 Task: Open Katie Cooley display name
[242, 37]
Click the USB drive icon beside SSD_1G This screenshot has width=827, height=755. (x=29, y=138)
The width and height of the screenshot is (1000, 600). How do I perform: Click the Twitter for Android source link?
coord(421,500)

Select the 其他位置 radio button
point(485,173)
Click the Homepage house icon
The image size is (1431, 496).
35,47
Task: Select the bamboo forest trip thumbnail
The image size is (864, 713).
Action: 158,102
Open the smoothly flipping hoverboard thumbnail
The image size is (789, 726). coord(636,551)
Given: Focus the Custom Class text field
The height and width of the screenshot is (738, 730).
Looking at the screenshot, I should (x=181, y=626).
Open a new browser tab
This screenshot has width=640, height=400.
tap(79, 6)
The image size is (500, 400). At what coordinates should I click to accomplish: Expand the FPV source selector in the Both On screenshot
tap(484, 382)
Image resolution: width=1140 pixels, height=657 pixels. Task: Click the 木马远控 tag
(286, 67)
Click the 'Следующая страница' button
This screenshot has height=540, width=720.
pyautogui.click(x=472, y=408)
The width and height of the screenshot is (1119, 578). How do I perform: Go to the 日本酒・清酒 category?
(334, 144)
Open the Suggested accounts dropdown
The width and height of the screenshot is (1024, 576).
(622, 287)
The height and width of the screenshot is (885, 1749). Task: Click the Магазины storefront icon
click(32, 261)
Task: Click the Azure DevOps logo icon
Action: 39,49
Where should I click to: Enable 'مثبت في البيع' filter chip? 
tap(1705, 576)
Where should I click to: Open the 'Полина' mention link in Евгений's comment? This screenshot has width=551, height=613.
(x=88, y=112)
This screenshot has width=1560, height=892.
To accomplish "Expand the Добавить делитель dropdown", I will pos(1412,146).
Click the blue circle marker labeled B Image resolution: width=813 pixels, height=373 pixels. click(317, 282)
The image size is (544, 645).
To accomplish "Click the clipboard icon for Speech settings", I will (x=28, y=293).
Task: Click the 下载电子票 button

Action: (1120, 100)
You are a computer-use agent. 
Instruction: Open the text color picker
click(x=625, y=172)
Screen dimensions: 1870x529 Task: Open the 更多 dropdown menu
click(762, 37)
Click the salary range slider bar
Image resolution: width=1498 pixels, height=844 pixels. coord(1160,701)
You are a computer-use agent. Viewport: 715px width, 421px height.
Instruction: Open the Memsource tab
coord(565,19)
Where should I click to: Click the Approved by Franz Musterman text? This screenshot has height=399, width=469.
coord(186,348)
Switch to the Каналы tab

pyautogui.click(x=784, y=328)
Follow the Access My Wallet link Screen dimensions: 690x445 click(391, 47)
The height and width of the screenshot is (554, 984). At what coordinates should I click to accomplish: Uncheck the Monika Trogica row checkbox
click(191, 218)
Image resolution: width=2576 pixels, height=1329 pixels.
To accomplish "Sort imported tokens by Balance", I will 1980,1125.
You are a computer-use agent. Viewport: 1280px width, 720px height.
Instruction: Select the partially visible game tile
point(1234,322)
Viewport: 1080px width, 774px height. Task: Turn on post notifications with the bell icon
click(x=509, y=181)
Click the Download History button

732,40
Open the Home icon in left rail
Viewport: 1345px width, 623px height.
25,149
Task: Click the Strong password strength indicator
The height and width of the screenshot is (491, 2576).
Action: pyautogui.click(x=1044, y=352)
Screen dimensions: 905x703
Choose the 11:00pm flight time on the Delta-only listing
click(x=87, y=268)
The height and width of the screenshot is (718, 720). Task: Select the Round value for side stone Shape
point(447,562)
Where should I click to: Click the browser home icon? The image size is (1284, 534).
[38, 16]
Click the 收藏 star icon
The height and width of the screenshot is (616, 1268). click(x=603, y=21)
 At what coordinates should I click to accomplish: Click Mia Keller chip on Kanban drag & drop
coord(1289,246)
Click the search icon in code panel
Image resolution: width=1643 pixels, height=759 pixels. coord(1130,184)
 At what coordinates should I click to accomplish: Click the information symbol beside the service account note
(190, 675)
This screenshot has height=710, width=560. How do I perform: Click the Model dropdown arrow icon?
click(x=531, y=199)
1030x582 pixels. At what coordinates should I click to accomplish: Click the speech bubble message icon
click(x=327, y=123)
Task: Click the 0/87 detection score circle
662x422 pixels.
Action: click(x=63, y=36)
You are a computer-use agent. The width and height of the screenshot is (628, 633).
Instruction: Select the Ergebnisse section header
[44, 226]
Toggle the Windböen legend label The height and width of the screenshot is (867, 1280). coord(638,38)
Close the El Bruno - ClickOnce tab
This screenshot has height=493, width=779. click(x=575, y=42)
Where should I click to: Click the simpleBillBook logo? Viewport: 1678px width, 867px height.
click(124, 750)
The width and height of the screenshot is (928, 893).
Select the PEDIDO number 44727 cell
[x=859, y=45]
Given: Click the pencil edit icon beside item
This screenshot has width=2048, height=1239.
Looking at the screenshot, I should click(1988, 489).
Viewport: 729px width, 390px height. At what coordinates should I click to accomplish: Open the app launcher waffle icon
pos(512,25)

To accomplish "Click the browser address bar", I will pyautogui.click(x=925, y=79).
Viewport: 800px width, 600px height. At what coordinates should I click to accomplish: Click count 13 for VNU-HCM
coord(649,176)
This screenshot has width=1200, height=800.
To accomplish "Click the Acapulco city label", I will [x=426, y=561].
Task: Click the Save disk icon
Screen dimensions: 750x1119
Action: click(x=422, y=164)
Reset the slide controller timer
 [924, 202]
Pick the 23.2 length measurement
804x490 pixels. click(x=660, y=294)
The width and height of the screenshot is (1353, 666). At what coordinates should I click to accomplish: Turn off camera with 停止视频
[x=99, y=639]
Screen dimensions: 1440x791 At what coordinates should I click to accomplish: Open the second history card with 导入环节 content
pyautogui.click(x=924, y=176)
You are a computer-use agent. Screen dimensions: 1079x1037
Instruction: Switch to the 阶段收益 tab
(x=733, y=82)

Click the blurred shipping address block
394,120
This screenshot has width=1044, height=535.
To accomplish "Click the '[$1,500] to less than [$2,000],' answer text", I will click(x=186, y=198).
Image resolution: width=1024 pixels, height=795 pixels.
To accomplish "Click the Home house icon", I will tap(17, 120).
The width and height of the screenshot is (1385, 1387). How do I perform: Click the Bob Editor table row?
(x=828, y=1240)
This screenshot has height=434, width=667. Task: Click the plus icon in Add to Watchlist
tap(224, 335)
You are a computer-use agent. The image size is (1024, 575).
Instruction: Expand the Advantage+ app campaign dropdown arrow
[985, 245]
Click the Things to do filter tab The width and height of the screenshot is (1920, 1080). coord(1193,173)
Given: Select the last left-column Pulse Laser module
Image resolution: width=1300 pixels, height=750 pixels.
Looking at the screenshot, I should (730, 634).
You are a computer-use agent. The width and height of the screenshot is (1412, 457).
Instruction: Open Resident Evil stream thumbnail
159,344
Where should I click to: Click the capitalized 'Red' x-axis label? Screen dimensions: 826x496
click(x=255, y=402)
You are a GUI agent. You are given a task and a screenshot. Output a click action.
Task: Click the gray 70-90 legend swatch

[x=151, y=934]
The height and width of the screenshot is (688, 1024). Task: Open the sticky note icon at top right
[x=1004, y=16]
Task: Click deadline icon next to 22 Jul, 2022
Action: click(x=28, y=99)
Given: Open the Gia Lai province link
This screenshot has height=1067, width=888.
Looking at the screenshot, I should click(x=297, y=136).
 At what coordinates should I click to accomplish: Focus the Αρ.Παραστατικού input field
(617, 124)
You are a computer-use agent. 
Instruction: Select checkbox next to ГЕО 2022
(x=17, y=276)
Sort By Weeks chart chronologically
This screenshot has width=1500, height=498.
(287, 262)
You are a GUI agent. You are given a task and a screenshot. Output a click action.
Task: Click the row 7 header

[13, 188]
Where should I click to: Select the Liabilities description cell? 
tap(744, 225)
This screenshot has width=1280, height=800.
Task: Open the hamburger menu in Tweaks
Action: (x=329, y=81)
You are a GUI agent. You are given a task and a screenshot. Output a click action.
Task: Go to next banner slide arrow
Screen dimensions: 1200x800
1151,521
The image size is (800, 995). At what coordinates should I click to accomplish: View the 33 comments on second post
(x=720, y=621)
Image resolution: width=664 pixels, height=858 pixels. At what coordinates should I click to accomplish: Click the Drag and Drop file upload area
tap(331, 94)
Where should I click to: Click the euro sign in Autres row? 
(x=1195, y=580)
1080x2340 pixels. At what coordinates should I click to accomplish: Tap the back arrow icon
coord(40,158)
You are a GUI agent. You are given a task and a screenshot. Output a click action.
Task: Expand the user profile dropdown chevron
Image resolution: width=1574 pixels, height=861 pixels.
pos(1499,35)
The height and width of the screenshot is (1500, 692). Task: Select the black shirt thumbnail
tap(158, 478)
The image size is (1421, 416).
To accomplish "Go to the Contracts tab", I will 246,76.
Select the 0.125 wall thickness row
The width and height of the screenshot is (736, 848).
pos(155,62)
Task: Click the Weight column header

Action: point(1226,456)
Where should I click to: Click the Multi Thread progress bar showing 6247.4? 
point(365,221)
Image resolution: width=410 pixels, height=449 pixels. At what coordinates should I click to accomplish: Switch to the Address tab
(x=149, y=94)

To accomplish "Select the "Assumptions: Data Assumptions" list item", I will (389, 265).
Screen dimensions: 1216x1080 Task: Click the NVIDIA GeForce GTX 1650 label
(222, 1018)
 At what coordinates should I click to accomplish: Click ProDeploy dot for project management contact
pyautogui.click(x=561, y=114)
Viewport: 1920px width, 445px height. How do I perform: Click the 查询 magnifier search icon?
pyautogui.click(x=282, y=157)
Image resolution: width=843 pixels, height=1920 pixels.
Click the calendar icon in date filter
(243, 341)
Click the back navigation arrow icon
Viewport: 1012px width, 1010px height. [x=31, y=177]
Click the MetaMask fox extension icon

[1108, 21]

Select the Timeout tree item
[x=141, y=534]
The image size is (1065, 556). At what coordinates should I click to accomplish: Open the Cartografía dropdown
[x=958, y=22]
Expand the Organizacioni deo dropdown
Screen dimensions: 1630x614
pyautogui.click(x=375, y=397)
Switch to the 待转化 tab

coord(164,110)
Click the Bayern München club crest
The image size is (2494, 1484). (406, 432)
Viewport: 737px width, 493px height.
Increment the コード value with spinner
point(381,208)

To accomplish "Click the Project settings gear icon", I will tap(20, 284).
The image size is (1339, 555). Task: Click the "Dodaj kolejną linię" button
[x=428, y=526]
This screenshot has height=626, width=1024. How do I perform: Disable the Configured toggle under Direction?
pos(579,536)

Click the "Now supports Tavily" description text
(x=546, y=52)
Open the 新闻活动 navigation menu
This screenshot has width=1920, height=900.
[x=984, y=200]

▶ Exercise
The string "settings" appears on some lines of the data; count those lines and report only how many there are.

▶ Output for this task
2